In its comments, Innovative appears to contend that it may have been treated disparately in the reevaluation, asserting that its past performance projects were subject to greater scrutiny than other proposals. This protest allegation was not timely raised, however, since Innovative received the agency's report (containing the revised source selection decision and reevaluation) on August 6, 2010, but did not file its comments until August 17, some 11 days later. See 4 C.F.R. sect. 21.2(a)(2) (2010) (a protest based on other than alleged improprieties in a solicitation must be filed no later than 10 calendar days after the protester knew of the basis for protest). Moreover, Innovative does not argue that the awardee's satisfactory performance rating would have changed if its proposal had been reevaluated using the alleged stricter scrutiny that was applied to Innovative's proposal.

The protest is denied.

Lynn H. Gibson
Acting General Counsel



[1] One of the 11 proposals received a neutral rating because that offeror failed to provide 3 past performance surveys.

[2] These terms were defined by the SSEB as follows:

1. Type: Does the project have strongly defined similarities and features as that of the subject solicitation?

2. Scope: Does the project contain a similar range of activities and dollar range as that of the subject solicitation? Does the project demonstrate a similar level of required plant, labor, equipment and materials as the subject solicitation?

3. Effort: Does the project demonstrate a similar level of activities, similar amount of energy and capacity of the Prime Contractor to achieve successful construction completion? Does the project demonstrate a similar level of management of the site and project, contractor mobility and supervision as that of the subject solicitation?

4. Complexity: Does the project demonstrate similarity in the interrelated work features and similarity in features that make the project difficult?

AR, Tab C, Re'Evaluation Source Selection Decision Document, at 3.

[3] Innovative also states that the agency's original evaluation found this project to be recent.
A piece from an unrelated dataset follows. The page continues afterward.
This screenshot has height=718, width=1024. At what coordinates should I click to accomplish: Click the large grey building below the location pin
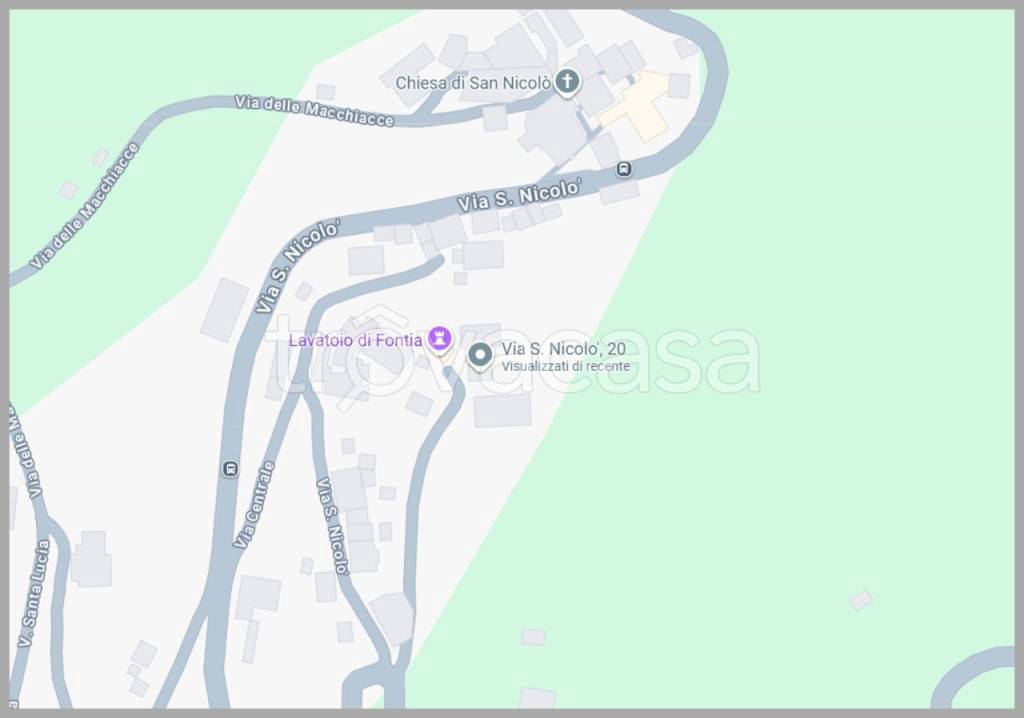pos(502,410)
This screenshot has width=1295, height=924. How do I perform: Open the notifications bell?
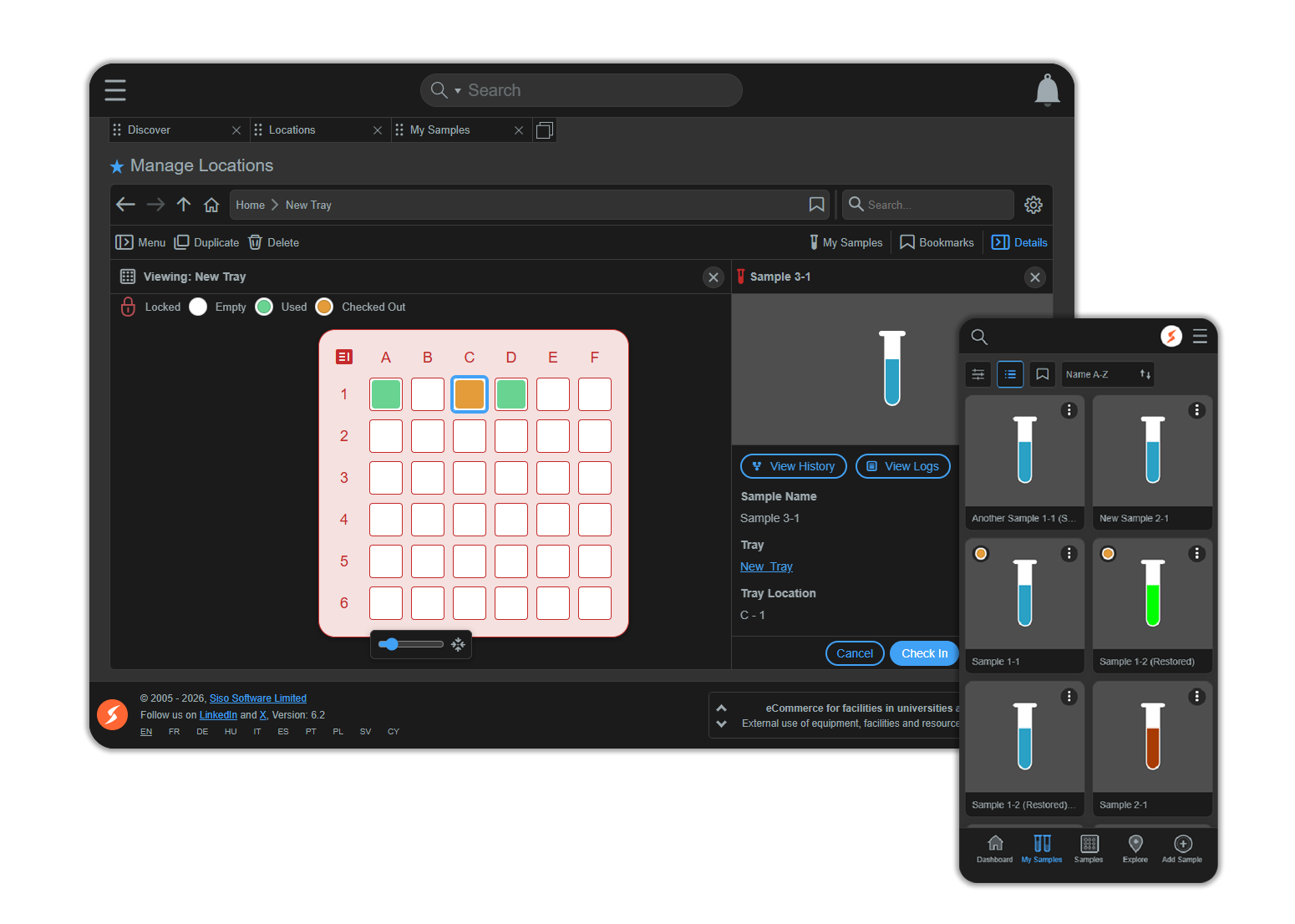click(x=1047, y=89)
Given this, Innovative suggests that other proposals may have been misevaluated during the original evaluation. Protest at 3. Innovative's speculation, however, is insufficient to form a valid basis for protest. King-Fisher Co., B-256849, July 28, 1994, 94-2 CPD para. 62.

[4] Given that offerors were required to submit three recent, relevant projects, we only discuss three of Innovative's five projects in our decision. Because we conclude, as described below, that the agency's evaluation of these three projects was reasonable, there is no need to address the protester's remaining two projects. We have, however, reviewed the other two projects, and agree with the Corps that these projects were also not relevant.

[5] Innovative's proposal does not identify what companies comprised the joint venture, or exactly what portion of the work was being performed by Innovative.